Identifiers
- Symbol: CATSPER
- Pfam: PF15020
- InterPro: IPR028246
- Membranome: 222

Available protein structures:
- PDB: IPR028246 PF15020 (ECOD; PDBsum)
- AlphaFold: IPR028246; PF15020;

= Cation channels of sperm =

Family of transport proteins

The cation channels of sperm also known as Catsper channels or CatSper, are ion channels that are related to the two-pore channels and distantly related to TRP channels. The four members of this family form voltage-gated Ca^{2+} channels that seem to be specific to sperm. As sperm encounter the more alkaline environment of the female reproductive tract, CatSper channels become activated by the altered ion concentration. These channels are required for proper fertilization. The study of these channels has been slow because they do not traffic to the cell membrane in many heterologous systems.

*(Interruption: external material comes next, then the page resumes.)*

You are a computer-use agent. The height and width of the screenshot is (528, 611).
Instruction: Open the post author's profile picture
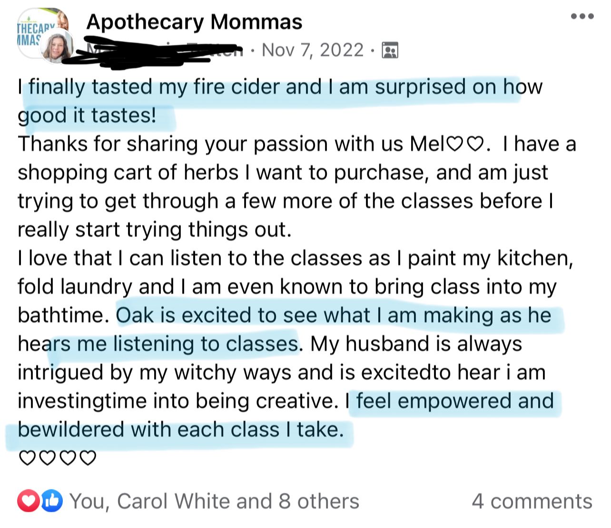58,47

There are several factors that can activate the CatSper calcium channel, depending on species. In the human, the channel is activated by progesterone released by the oocyte. Progesterone binds to the protein ABHD2 which is present in the sperm plasma membrane, which causes ABHD2 to cleave an inhibitor of CatSper (2-arachidonoylglycerol) into arachidonic acid and glycerol. The human CatSper channel is pH-sensitive, and requires a high-pH environment. CatSper plays a key role in mediating hyperactive motility – prior to fertilization, sperm become entrapped within the fingerlike projections of the microvilli of the oviduct. In order for the sperm to fertilize the oocyte, CatSper must be present in order to initiate hyperactive motility, allowing the sperm to escape the microvilli and reach the oocyte for fertilization.

Certain substances act as agonist or inhibitor of CatSper (e. g. Pregnenolone sulfate is an agonist, pristimerin and lupeol are inhibitors).

Of the four members of the Catsper family, Catsper1 is found in the primary piece of sperm. Catsper1 plays an important role in evoked Ca^{2+} entry and regulation of hyperactivation in sperm. Catsper2 is localized in the sperm tail and is responsible for regulation of hyperactivation. Catsper3 and Catsper4 are found in both, the testes and sperm and play an important role in the motility of hyperactivated sperm. In humans, CatSper is distributed in quadrilateral nanodomains along the principal piece. Although Catsper seems to play an important role in sperm function, Catspers1-4 null mice have been found to have normal testicular histology, sperm counts and morphology, which is indicative of normal progression of spermatogenesis.